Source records

════════════════

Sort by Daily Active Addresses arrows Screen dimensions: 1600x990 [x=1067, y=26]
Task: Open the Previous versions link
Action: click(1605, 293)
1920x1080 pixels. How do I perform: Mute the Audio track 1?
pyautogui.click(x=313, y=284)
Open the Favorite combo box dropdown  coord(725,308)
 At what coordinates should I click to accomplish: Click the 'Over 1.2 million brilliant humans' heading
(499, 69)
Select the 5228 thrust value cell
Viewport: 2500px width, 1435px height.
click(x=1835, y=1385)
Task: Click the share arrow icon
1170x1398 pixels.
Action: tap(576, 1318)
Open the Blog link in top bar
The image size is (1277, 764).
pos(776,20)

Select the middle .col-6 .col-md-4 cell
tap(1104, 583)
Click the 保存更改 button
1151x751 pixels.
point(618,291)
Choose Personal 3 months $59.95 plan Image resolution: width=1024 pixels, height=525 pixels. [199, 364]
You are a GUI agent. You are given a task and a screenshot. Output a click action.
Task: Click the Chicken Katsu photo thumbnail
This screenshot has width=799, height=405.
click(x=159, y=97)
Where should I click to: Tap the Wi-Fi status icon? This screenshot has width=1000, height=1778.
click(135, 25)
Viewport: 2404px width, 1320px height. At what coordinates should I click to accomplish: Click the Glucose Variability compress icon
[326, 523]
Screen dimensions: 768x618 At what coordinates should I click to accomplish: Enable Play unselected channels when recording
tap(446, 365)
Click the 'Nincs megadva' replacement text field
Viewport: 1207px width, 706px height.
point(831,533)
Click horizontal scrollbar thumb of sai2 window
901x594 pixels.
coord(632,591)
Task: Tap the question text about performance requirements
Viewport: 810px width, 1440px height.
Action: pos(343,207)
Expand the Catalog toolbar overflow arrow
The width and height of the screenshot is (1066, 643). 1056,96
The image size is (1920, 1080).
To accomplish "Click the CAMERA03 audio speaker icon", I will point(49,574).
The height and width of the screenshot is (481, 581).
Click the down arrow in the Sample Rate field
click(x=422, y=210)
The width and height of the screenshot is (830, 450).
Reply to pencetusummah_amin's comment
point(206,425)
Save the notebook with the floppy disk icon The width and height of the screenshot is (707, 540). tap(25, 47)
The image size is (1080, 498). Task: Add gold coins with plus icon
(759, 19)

════════════════

Given instruction: Can you render every line of the items above as a JSON list of strings, one string per line, with blank lines omitted?

Problem solution:
[
  "Sort by Daily Active Addresses arrows Screen dimensions: 1600x990 [x=1067, y=26]",
  "Task: Open the Previous versions link",
  "Action: click(1605, 293)",
  "1920x1080 pixels. How do I perform: Mute the Audio track 1?",
  "pyautogui.click(x=313, y=284)",
  "Open the Favorite combo box dropdown  coord(725,308)",
  " At what coordinates should I click to accomplish: Click the 'Over 1.2 million brilliant humans' heading",
  "(499, 69)",
  "Select the 5228 thrust value cell",
  "Viewport: 2500px width, 1435px height.",
  "click(x=1835, y=1385)",
  "Task: Click the share arrow icon",
  "1170x1398 pixels.",
  "Action: tap(576, 1318)",
  "Open the Blog link in top bar",
  "The image size is (1277, 764).",
  "pos(776,20)",
  "Select the middle .col-6 .col-md-4 cell",
  "tap(1104, 583)",
  "Click the 保存更改 button",
  "1151x751 pixels.",
  "point(618,291)",
  "Choose Personal 3 months $59.95 plan Image resolution: width=1024 pixels, height=525 pixels. [199, 364]",
  "You are a GUI agent. You are given a task and a screenshot. Output a click action.",
  "Task: Click the Chicken Katsu photo thumbnail",
  "This screenshot has width=799, height=405.",
  "click(x=159, y=97)",
  "Where should I click to: Tap the Wi-Fi status icon? This screenshot has width=1000, height=1778.",
  "click(135, 25)",
  "Viewport: 2404px width, 1320px height. At what coordinates should I click to accomplish: Click the Glucose Variability compress icon",
  "[326, 523]",
  "Screen dimensions: 768x618 At what coordinates should I click to accomplish: Enable Play unselected channels when recording",
  "tap(446, 365)",
  "Click the 'Nincs megadva' replacement text field",
  "Viewport: 1207px width, 706px height.",
  "point(831,533)",
  "Click horizontal scrollbar thumb of sai2 window",
  "901x594 pixels.",
  "coord(632,591)",
  "Task: Tap the question text about performance requirements",
  "Viewport: 810px width, 1440px height.",
  "Action: pos(343,207)",
  "Expand the Catalog toolbar overflow arrow",
  "The width and height of the screenshot is (1066, 643). 1056,96",
  "The image size is (1920, 1080).",
  "To accomplish \"Click the CAMERA03 audio speaker icon\", I will point(49,574).",
  "The height and width of the screenshot is (481, 581).",
  "Click the down arrow in the Sample Rate field",
  "click(x=422, y=210)",
  "The width and height of the screenshot is (830, 450).",
  "Reply to pencetusummah_amin's comment",
  "point(206,425)",
  "Save the notebook with the floppy disk icon The width and height of the screenshot is (707, 540). tap(25, 47)",
  "The image size is (1080, 498). Task: Add gold coins with plus icon",
  "(759, 19)"
]